= Dronning Juliana Maria (1752 DAC ship) =

1752 Danish Chinaman ship

Dronning Juliana Maria was a Chinaman of the Danish Asiatic Company, built in 1752. She sailed on six expeditions to Canton. She was later followed by two other DAC ships with the same name. Named after Juliana Maria of Brunswick-Wolfenbüttel.

==Construction==
Dronning Juliana Maria was built at the Danish Asiatic Company's own dockyard to a design by Anders Thuresen and Frederik Michael Krabbe. She was the 10th ship built at Asiatisk Plads. She was named for Queen Juliana Maria, Frederick V's second consort, whom he had just married.

==Career==
- 1753-1754
Dronning Juliana Maria was captained by Henrik Fæster on her first expedition to Canton. Tasmus Alling served as chief mate (overstyrmand). The ship's protocol (kept by Fester) covers the period 27 February 1753 – 13 July 1754. Peter Fenger served as 1st supercargo on the expedition in spite of the fact that he had no previous DAC experience. Morten Engelbrecht Mouritzen served as chief assistant (overassistent). He would later become the DAC trader with most expeditions to Vanton.

- 1754-1756
Dronning Juliana Maria was captained by Svend Fenger on her second expedition to Canton. The company traders included Jacob Lindberg (1st supercargo), Jean Macculoch (2nd supercargo) and Poul Zeuften (supercargo). The ship's protocol (kept by Fenger) covers the period 20 November 1754 – 1 August 1756.

- 1757-1759
She was again captained by Svend Fenger on her third expedition. Mouritzen was now back on the ship, now with rank of 3rd supercargo. Marcus Christian Svendsen served as 1st supercargo.

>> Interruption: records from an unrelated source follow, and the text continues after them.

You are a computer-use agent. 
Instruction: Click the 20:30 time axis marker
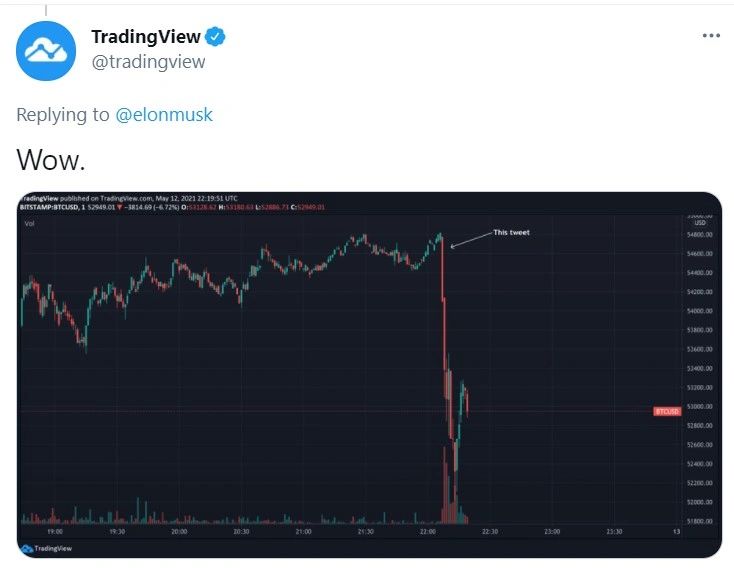[241, 531]
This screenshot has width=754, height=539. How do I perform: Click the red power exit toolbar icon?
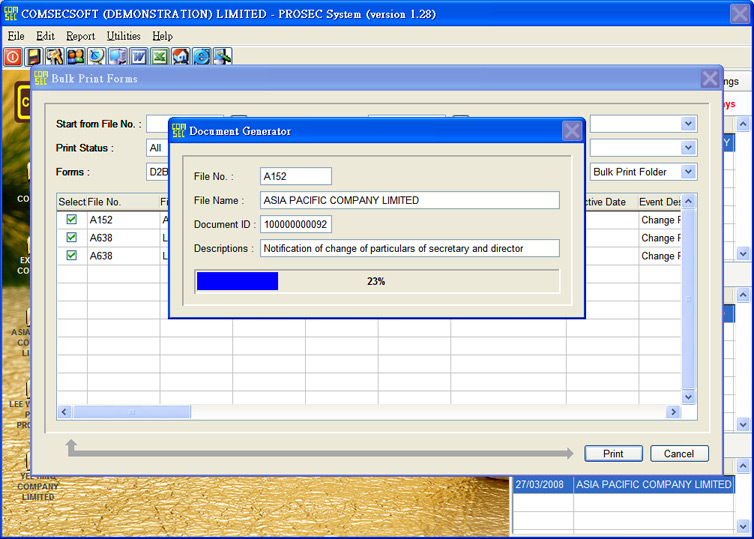(13, 57)
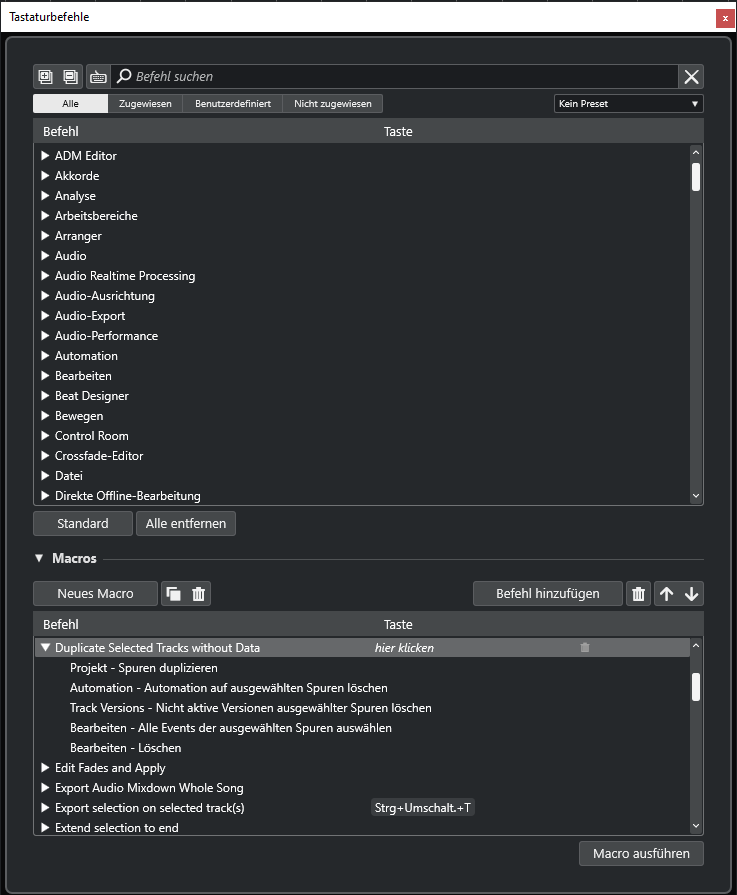The height and width of the screenshot is (895, 737).
Task: Click the collapse all categories icon
Action: click(x=70, y=76)
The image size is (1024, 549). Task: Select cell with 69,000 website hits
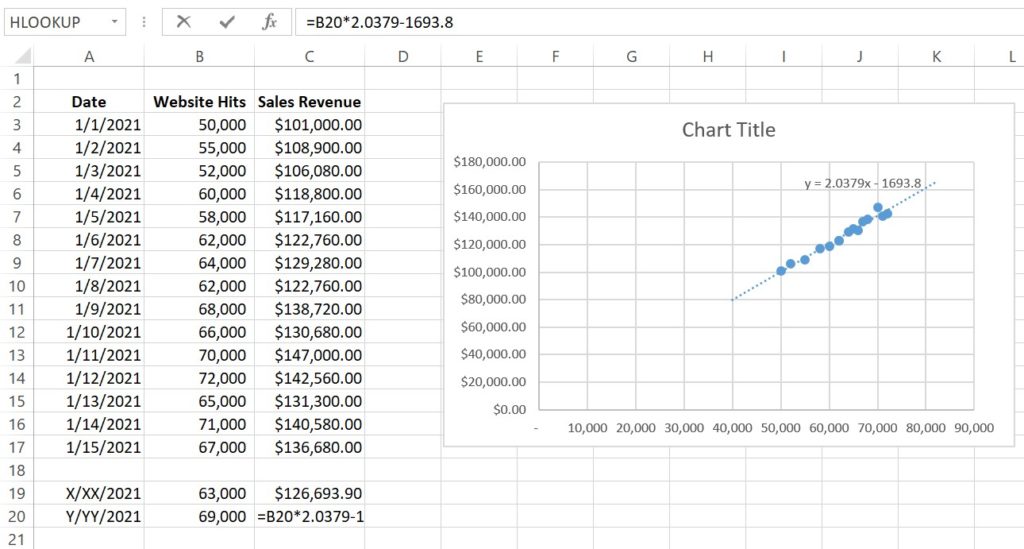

Herman Friderich Hinckel started his DAC career on the expedition, as a company trader, with rank of junior assistant /underassistent).

- 1760-1761
Dronning Juliana Maria was captained by Peter Holm on her expedition to Canton in 1760–61. The ship's protocol covers the period 1 February 1760 – 21 July 1761.

Herman Friderich Hinckel was again on board the ship with rank of junior assistant.

- 1762-1764
She sailed on her fifth expedition to Canton in 1763–64. The ship's protocol (21 December 1762 – 16 June 1764) was kept by master (styrmand) Børre Sand.

- 1764-1766
She sailed from Copenhagen on 20 December 1764. The company traders included Hans Jensen Vestergaard (1st supercargp) and Jens Østrup (2nd supercargo). The ship called at Tranquebar on 21 January 1765. Michael Frederik Thede was possibly a passenger on this first leg of the voyage. He is, however, both listed in the roll book of Dronning Juliana Maria and Grevinde Moltke. It is therefore not clear with which of the ships he travelled to Tranquebar.

==Fate==
On 16 January 1766, Dronning Juliana Maria was sold at auction in Copenhagen.